Reproduce the records below exactly, with nothing altered.

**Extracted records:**
****

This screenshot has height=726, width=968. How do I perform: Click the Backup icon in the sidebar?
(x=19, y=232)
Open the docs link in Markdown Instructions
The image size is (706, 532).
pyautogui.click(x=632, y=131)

****

**RESPONSE BELOW:**
This screenshot has height=726, width=968. How do I perform: Click the Backup icon in the sidebar?
(x=19, y=232)
Open the docs link in Markdown Instructions
The image size is (706, 532).
pyautogui.click(x=632, y=131)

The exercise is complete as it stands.